Required action
Print each line from the start of the records below up through the line where "Task: Open the Strings tab" is found, exactly as given.

Data extract
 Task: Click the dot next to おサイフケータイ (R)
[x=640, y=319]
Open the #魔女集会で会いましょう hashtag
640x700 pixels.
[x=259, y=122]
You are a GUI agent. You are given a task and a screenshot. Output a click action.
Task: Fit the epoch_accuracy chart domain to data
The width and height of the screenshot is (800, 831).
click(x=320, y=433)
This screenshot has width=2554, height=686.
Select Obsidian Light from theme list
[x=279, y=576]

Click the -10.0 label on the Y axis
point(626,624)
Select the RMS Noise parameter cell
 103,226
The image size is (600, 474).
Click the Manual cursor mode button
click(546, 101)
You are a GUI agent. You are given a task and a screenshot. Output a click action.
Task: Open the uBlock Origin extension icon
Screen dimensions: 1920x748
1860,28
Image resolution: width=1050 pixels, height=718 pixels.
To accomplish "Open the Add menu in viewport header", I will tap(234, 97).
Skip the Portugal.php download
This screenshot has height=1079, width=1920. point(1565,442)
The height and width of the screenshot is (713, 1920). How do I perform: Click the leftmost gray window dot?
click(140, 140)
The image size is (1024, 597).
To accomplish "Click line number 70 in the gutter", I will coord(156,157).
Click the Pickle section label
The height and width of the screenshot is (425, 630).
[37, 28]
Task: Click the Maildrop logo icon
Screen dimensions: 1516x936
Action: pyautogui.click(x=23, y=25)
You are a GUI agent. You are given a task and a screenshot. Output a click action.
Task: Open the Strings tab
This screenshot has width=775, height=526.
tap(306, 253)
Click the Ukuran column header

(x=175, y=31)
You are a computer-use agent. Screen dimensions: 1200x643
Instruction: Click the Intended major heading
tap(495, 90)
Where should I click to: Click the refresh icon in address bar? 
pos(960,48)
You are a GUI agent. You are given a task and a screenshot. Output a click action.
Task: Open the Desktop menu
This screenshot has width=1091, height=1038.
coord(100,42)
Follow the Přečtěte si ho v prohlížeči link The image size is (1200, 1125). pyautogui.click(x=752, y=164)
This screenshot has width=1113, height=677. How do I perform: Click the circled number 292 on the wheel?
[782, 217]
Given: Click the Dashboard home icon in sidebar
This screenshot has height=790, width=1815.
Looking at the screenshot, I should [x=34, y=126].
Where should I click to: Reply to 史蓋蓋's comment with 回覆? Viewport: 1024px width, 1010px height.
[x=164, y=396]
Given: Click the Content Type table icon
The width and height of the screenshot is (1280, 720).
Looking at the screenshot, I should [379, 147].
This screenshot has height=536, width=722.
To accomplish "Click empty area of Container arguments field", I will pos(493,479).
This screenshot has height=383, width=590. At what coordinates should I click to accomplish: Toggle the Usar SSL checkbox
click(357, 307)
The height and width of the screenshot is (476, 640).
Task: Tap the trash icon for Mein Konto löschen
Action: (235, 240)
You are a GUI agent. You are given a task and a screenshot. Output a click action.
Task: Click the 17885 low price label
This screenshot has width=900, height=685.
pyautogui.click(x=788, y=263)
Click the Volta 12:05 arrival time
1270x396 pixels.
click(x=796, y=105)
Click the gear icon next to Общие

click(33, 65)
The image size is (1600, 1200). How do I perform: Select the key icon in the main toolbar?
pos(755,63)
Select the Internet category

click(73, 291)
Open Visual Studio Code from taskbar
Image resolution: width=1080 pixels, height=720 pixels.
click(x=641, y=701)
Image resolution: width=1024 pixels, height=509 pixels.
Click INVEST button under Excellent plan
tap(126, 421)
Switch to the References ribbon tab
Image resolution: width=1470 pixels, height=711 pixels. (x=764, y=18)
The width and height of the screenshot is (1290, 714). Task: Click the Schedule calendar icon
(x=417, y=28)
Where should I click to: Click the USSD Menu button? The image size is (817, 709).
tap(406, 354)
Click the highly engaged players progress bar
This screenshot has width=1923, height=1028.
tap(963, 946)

Answer below
 Task: Click the dot next to おサイフケータイ (R)
[x=640, y=319]
Open the #魔女集会で会いましょう hashtag
640x700 pixels.
[x=259, y=122]
You are a GUI agent. You are given a task and a screenshot. Output a click action.
Task: Fit the epoch_accuracy chart domain to data
The width and height of the screenshot is (800, 831).
click(x=320, y=433)
This screenshot has width=2554, height=686.
Select Obsidian Light from theme list
[x=279, y=576]

Click the -10.0 label on the Y axis
point(626,624)
Select the RMS Noise parameter cell
 103,226
The image size is (600, 474).
Click the Manual cursor mode button
click(546, 101)
You are a GUI agent. You are given a task and a screenshot. Output a click action.
Task: Open the uBlock Origin extension icon
Screen dimensions: 1920x748
1860,28
Image resolution: width=1050 pixels, height=718 pixels.
To accomplish "Open the Add menu in viewport header", I will tap(234, 97).
Skip the Portugal.php download
This screenshot has height=1079, width=1920. point(1565,442)
The height and width of the screenshot is (713, 1920). How do I perform: Click the leftmost gray window dot?
click(140, 140)
The image size is (1024, 597).
To accomplish "Click line number 70 in the gutter", I will coord(156,157).
Click the Pickle section label
The height and width of the screenshot is (425, 630).
[37, 28]
Task: Click the Maildrop logo icon
Screen dimensions: 1516x936
Action: pyautogui.click(x=23, y=25)
You are a GUI agent. You are given a task and a screenshot. Output a click action.
Task: Open the Strings tab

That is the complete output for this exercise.